Every line in the records below that holds "thumbnail" must be identified and copied.

++++++++

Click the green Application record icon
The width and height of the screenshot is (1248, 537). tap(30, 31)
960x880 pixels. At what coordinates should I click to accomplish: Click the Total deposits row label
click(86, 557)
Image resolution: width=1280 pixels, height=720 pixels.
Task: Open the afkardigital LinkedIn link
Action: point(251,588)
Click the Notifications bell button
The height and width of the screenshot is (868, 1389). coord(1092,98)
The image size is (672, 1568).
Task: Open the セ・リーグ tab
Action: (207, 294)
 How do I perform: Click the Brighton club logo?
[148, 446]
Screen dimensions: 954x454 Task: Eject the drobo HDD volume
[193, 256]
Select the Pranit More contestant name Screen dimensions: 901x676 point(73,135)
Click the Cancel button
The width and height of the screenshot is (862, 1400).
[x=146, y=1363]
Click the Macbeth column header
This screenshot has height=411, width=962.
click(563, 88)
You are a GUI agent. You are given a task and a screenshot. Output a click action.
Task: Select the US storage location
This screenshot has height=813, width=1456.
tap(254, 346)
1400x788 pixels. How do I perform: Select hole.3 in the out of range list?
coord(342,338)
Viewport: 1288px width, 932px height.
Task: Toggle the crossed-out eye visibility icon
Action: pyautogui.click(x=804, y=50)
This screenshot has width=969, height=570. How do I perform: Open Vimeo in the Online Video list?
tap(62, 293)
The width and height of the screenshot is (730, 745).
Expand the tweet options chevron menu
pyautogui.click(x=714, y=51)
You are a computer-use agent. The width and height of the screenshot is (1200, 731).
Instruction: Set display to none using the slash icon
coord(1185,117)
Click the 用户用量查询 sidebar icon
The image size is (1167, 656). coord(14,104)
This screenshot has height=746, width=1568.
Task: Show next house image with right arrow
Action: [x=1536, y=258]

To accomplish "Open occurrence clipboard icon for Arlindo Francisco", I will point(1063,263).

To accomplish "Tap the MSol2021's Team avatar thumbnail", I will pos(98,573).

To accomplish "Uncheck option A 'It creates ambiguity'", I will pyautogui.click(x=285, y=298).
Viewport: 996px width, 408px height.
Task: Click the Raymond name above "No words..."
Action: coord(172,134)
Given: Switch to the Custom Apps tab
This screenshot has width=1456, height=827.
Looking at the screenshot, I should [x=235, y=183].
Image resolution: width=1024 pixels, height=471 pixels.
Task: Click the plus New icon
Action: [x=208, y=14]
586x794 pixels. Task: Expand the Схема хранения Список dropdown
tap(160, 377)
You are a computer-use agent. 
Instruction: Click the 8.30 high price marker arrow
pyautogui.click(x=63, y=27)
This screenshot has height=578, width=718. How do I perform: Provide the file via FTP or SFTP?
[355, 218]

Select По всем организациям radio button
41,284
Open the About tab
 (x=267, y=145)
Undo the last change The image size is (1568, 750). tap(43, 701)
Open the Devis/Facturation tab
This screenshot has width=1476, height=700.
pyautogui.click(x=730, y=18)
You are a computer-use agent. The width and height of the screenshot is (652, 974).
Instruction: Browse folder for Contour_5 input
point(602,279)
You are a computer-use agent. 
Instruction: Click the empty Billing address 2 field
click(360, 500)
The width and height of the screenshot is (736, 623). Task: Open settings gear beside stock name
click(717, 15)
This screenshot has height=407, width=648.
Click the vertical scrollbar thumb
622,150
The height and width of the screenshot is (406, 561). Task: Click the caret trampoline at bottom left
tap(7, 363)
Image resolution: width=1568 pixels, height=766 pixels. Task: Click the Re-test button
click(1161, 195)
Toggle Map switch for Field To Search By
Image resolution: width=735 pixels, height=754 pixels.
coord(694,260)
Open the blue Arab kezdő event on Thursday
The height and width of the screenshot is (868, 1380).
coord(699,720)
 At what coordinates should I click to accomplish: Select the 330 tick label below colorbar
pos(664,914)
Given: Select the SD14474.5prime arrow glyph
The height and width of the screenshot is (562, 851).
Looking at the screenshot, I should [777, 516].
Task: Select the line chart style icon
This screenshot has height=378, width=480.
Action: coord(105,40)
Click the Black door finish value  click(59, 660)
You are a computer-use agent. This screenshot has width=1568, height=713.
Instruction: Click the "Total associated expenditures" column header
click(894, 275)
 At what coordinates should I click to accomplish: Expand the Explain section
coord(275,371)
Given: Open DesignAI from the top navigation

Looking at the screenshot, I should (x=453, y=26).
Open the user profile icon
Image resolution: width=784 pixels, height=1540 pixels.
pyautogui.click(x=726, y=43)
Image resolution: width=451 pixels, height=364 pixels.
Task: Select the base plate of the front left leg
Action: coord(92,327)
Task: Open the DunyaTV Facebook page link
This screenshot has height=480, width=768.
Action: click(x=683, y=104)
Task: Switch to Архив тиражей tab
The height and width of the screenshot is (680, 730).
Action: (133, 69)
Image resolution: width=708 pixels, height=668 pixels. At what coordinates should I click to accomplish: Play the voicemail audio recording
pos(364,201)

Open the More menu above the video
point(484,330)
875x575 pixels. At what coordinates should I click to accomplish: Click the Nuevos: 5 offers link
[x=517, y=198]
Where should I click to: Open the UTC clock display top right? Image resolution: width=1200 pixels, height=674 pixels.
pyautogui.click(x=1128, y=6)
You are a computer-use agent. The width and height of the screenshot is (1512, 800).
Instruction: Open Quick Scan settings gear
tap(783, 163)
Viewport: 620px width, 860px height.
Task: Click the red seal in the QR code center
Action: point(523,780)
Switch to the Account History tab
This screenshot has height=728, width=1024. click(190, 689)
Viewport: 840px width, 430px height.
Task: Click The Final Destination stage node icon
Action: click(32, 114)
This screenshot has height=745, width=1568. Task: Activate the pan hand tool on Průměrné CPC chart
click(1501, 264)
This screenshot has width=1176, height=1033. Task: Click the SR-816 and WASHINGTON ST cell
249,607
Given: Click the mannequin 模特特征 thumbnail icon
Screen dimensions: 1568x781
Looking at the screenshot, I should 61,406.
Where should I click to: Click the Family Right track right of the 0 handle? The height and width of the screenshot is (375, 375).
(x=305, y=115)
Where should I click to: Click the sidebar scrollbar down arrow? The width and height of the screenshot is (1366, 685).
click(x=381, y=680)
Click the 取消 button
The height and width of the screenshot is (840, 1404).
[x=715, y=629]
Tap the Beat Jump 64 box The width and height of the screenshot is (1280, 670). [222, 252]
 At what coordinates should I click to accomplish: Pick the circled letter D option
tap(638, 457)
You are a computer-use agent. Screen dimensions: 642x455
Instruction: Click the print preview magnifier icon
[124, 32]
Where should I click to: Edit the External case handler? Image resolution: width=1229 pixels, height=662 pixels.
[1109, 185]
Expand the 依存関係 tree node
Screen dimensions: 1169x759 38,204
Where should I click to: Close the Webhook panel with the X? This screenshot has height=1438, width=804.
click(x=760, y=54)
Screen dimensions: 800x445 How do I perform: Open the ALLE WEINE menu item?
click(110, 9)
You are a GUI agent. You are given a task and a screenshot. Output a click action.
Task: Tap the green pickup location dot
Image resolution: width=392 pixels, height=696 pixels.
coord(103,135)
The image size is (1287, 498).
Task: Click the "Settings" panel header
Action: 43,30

++++++++

Answer to this exercise -
To accomplish "Tap the MSol2021's Team avatar thumbnail", I will pos(98,573).
Given: Click the mannequin 模特特征 thumbnail icon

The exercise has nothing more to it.